Like the red circles in Los Hermanos Islets, poems by Blanco add another layer of texture and meaning to Bailly’s art. Place of Mind is about these mutually illuminating connections. Visual art by Bailly gives library visitors another way to “read” Blanco’s evocative poems, which are mounted on large placards throughout the exhibit.

Lines in Blanco’s poem Crossing Boston Harbor reverberate in your mind as you explore this exhibit. He writes: “The ferry’s chine makes an incision across the bay, its churned waters bleed a wake of lustrous blue / behind us as we head west, scanning the coastline. So much of my life is spent like this — suspended, moving toward unknown places and names or / returning to those I know, corresponding with / the paradox of crossing, being nowhere yet here.”

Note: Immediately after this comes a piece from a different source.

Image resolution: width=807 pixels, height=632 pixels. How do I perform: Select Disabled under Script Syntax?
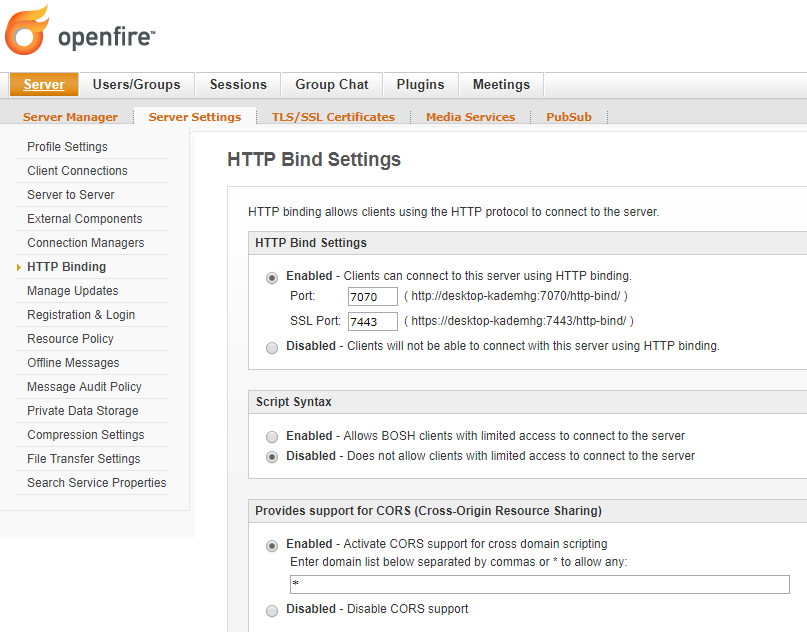(271, 457)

For Blanco and Bailly, those contradictory feelings that home can be anywhere and nowhere arise from their very Miami, very multicultural backgrounds. Bailly was born in England and grew up in France. ‘When I came to the U.S., I could only read and write ‘cat’ in English. With my French family, I’ve always been the American. With my American family, I’m always French, never fitting in anywhere.”

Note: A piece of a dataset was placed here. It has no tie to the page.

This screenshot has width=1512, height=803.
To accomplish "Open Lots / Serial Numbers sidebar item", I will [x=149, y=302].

Blanco’s personal experience echoes Bailly’s. “I’m a mutt like him,” the poet says. His mother left Cuba for Spain when she was several months pregnant. Blanco was born in Madrid, and after barely a month his family moved to New York and later to Miami.

“So by the time I was 45 days old I could claim citizenship in three different countries,” Blanco laughs. “I was 5 years old when I came to Miami. … I don’t feel Cuban, I don’t feel European, I don’t feel American.”

The fluid sense of identity shared by poet and painter plays out in the way this exhibit is organized. There isn’t a clear-cut relationship between poems and paintings mounted next to each other. “I never wanted to make a painting about one of his poems and I don’t think he wanted to make a poem about one of my paintings,” Bailly says.

Blanco concurs. Their collaboration was extremely casual. “It was very refreshing to see it visually, and reinterpret the poems,” says Blanco.

Place of Mind builds upon a rich tradition of collaboration between writers and visual artists. A handsome companion show is in the Main Library’s gallery on the second floor. Stargaze and Other Tales, or More Artist-Poet Collaborations contains remarkable books from the permanent collection of the Miami-Dade Public Library System, including books with Miami connections, like 17 paintings with details and text by Lynne Golob Gelfman and Amy Cappellazzo, and The Thorns are Green my Friend by Lourdes Gomez Franca and Pablo Cano.